#### SOURCE MATERIAL

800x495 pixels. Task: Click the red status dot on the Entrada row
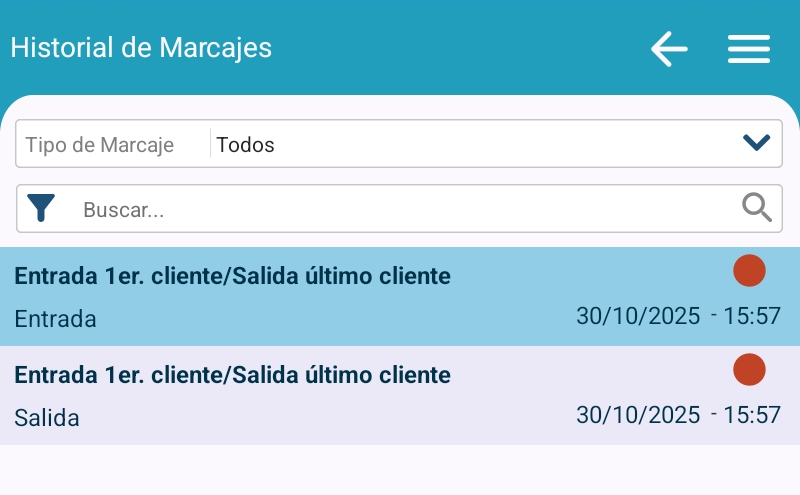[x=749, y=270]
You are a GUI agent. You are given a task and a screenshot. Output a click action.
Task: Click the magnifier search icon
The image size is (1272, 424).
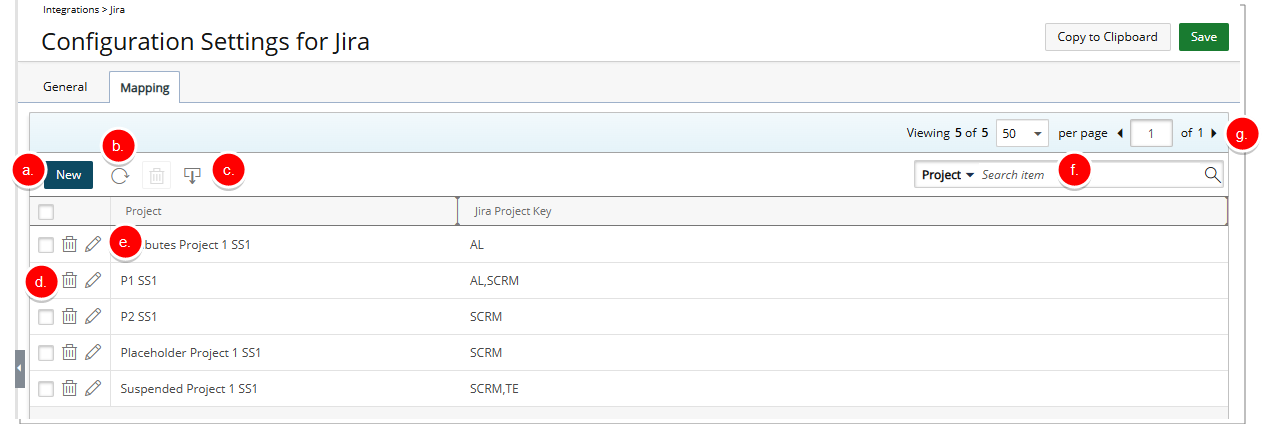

########
#### SOURCE MATERIAL

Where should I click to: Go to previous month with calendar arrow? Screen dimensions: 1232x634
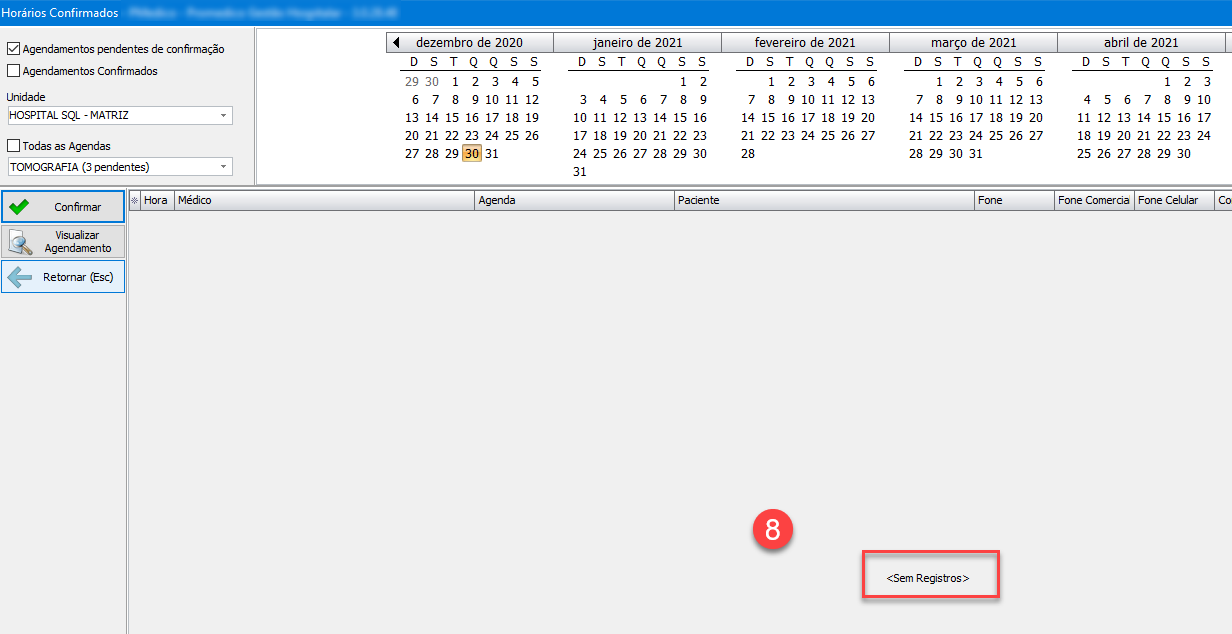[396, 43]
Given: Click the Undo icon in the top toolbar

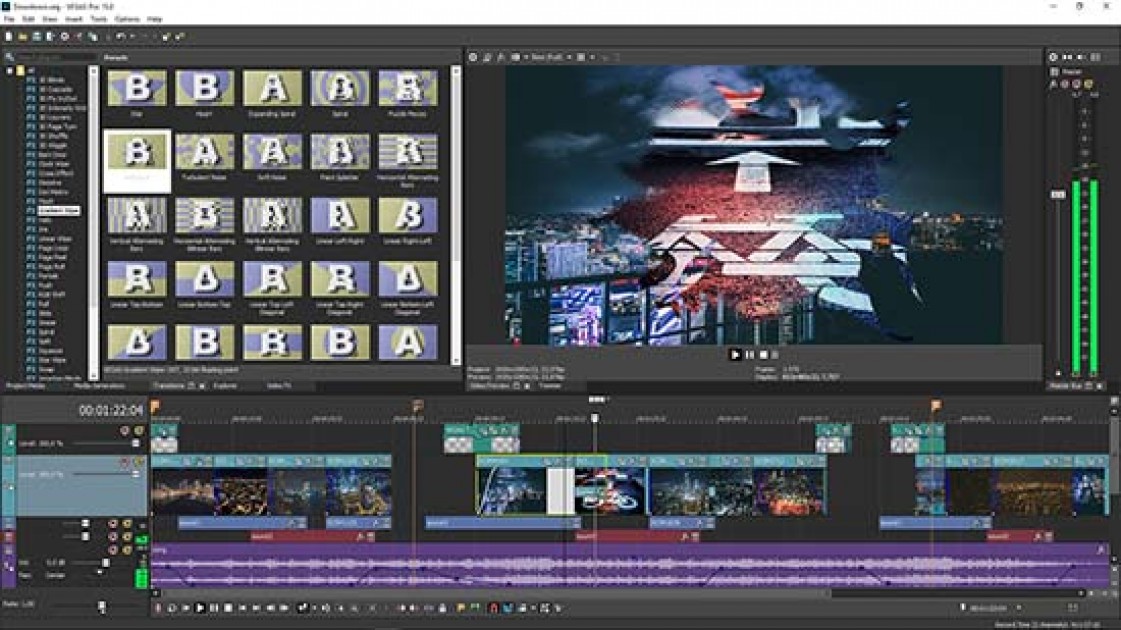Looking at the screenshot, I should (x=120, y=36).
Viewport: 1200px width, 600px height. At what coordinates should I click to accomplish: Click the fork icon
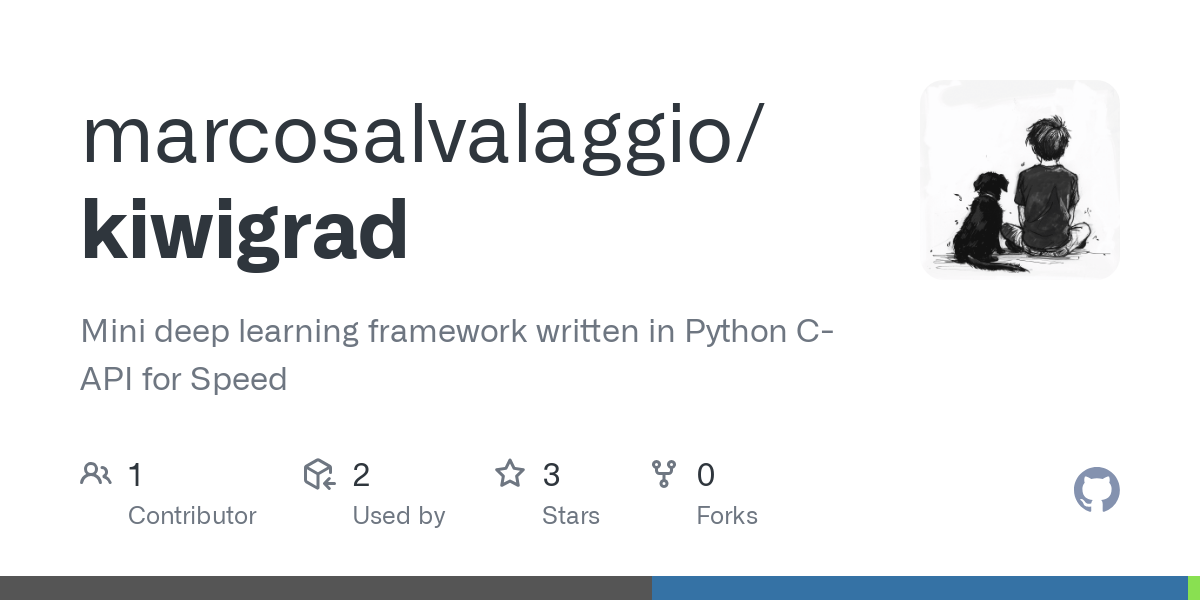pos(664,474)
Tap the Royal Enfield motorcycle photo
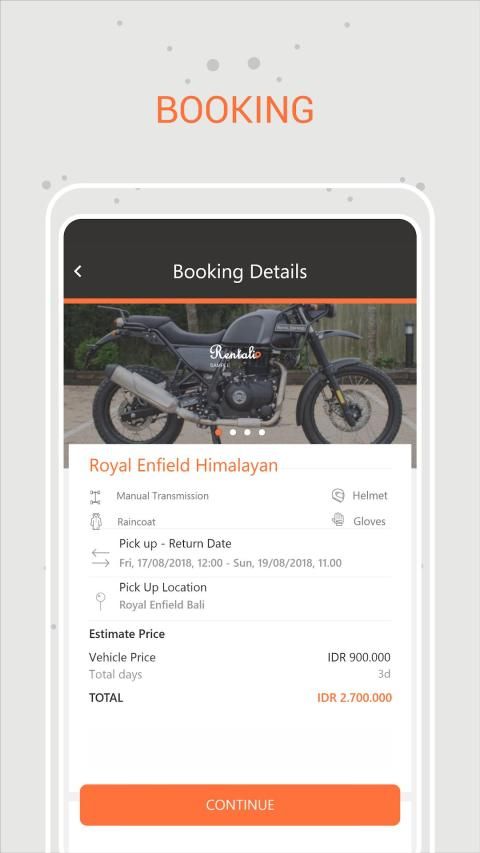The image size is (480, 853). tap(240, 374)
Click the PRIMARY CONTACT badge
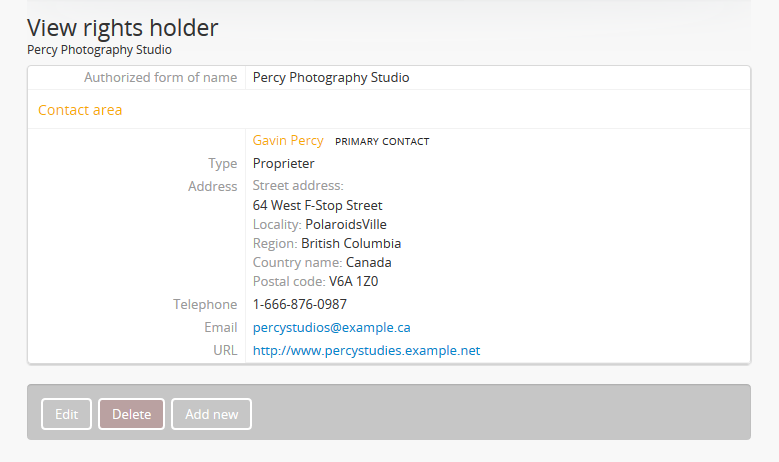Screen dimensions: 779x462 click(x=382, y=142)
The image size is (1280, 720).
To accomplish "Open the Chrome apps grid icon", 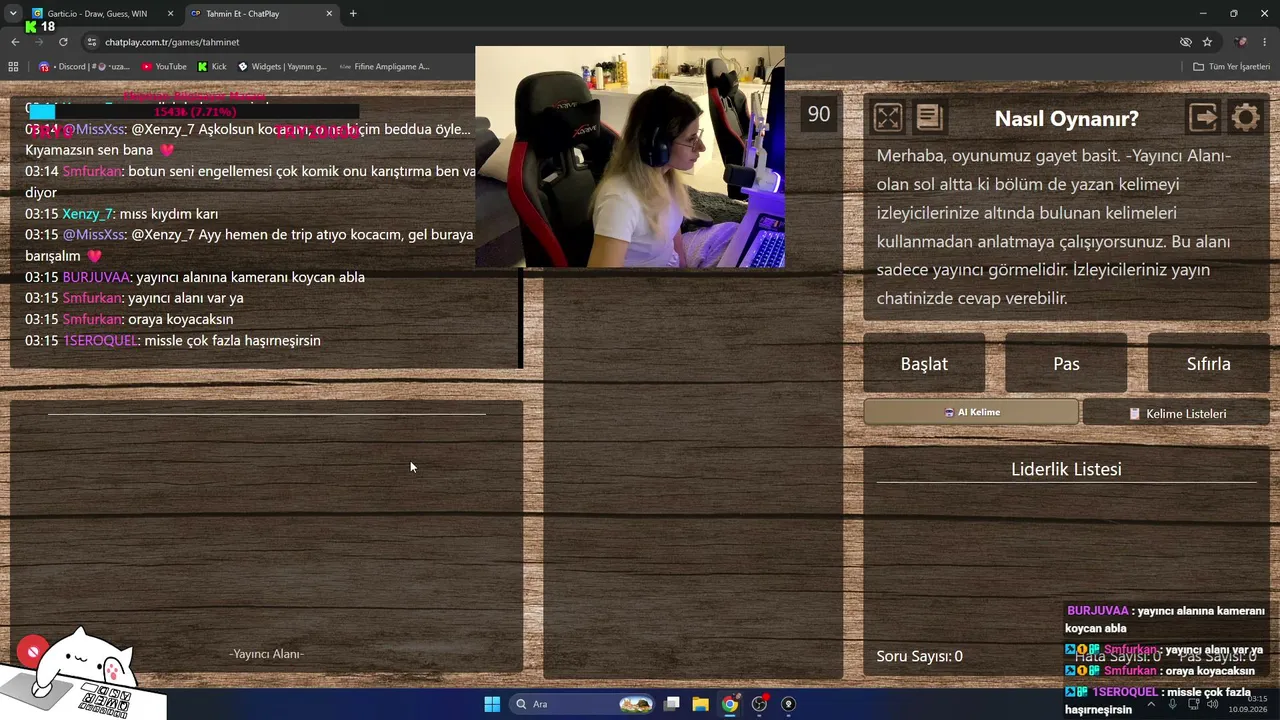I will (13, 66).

########

- _WHAT TO DO_: Could you write out exactly the lines of the data above that run from the one holding "800x495 pixels. Task: Click" to the one holding "The image size is (1272, 424).", with both ends in and all pictures out?

- _FINISHED TASK_:
800x495 pixels. Task: Click the red status dot on the Entrada row
[x=749, y=270]
You are a GUI agent. You are given a task and a screenshot. Output a click action.
Task: Click the magnifier search icon
The image size is (1272, 424).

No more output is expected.